Poetics of Reverie
RARE is pleased to announce Poetics of Reverie, an exhibition curated by Daphne Arthur that features new artwork by her and introduces the drawings of Shanga Manning. The show, which runs from January 5 through February 2, marks Arthur’s second exhibition at the gallery and Manning’s first.
Arthur and Manning cover similar conceptual ground in that their work mines the nostalgia of recreated memories. They believe specific remembered events, especially those of childhood, are life-defining moments that have the ability to influence one’s adult life based on their poignancy, specificity, and tendency to seem present upon their recounting.
Because memories are also a minefield of psychological complications, the recollection of them allows both artists constantly to re-imagine, re-invent, and re-enact these moments. Thus, the process of continually recalling or daydreaming about a past event can eventually result in an altered refrain or copy of the original that may be an idealized version of the truth – a summation of what the artist wants us to see rather than a blow-by-blow retelling of what literally took place.
Arthur’s exploration of memory takes form in a variety of unusual combinations of mediums that have become her calling card for grabbing viewers’ attention and pulling them in. Invoking her own personal remembrances of love, leisure, and hero worship, she has sculpted figures directly onto her canvases so that her narratives literally and figuratively spring to life. The result is that Arthur’s recollections feel immediate and present, as though they are being lived in the present. Her recent series of drawings made by holding paper over a smoking candle feel of another time and place that is both timeless and placeless. Here memory seems to travel both backward and forward from the original event to explore notions of identity and self-worth in women who, like her, are of multi-ethnic heritage.

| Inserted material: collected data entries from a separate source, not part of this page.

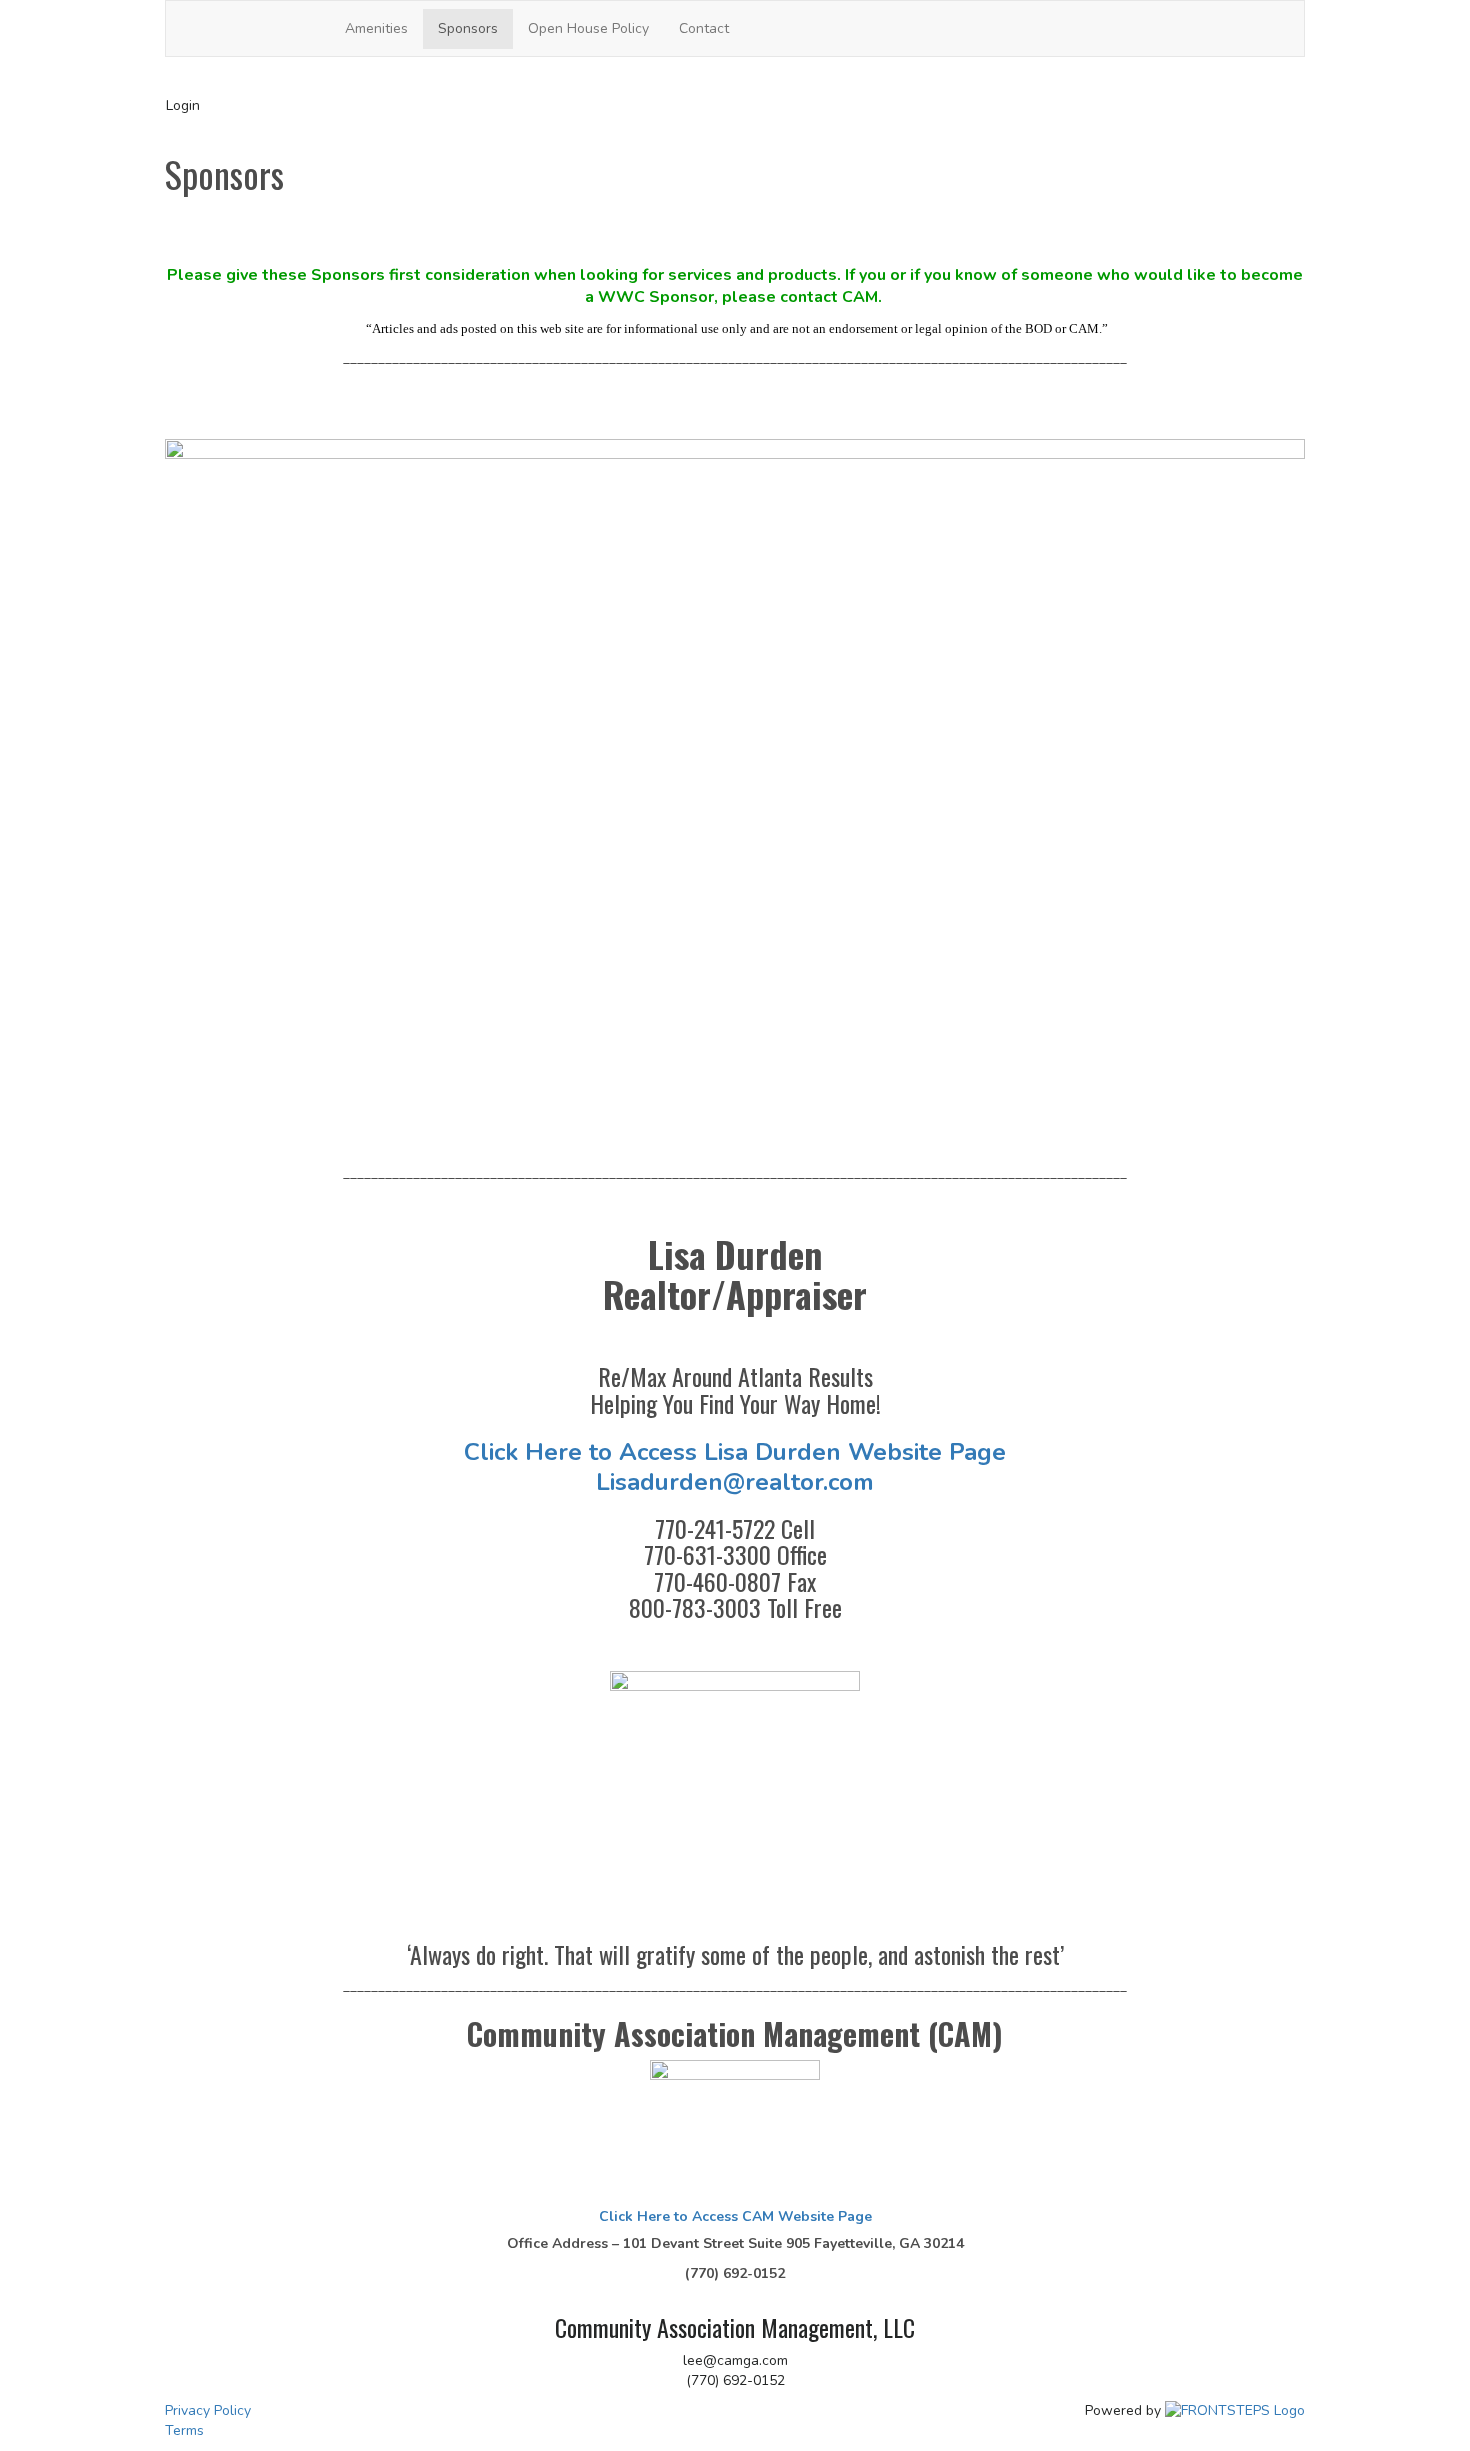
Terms (184, 2430)
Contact (704, 28)
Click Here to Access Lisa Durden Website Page (735, 1452)
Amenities (376, 28)
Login (183, 105)
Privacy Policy (208, 2410)
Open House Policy (588, 28)
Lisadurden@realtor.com (735, 1482)
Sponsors (468, 28)
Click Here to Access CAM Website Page (735, 2216)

Manning creates large-scale graphite drawings on paper, where images that revive childhood memories are faint, ethereal, even vaporous, coming in and out of focus depending on viewers’ orientation vis-à-vis the work. His technique has a mimetic relationship to memory in that it is both additive and reductive. He draws the original image on paper – utilizing family members to re-enact his most memorable childhood moments – only to extensively erase it while maintaining a very faint trace of the image over which he will then shade in delicate layers of graphite. What viewers experience are wraith-like renderings of childhood recollections. Manning’s process relates directly to his attempt to recreate the visual behavior of memory. Memories that are more diaphanous are rendered in images that are lighter than those of memories that are easier to recall.
Arthur received a BFA from The School of the Art Institute of Chicago in 2007 and her MFA from Yale University School of Art in 2009. She has been the recipient of several awards including the Prismacolor Premier Contest Award in 2004 and the Federation of Independent Illinois Colleges and Universities Award in 2005. Arthur was the Al Held Affiliate Fellow of the American Academy of Rome in 2009. This year she exhibited in the Florence Biennale in Italy.
Manning received a BA from the University of North Carolina at Wilmington in 2006 and his MFA from the New York Academy of Art in 2011. He was the recipient of the Senior Sankofa Award at the University of North Carolina in 2006 and the Excellence in Fine Arts Award given by Utrecht Art Supplies in 2011. Manning participated in multiple group exhibitions in 2011, including shows at Sotheby’s Auction House, the New York Academy of Art, Alix Sloan Gallery, Times Square Gallery, and Forbes Gallery, all in New York. He also exhibited in Made in New York, a one-person show at Fredrikstad Art Association in Fredrikstad, Norway.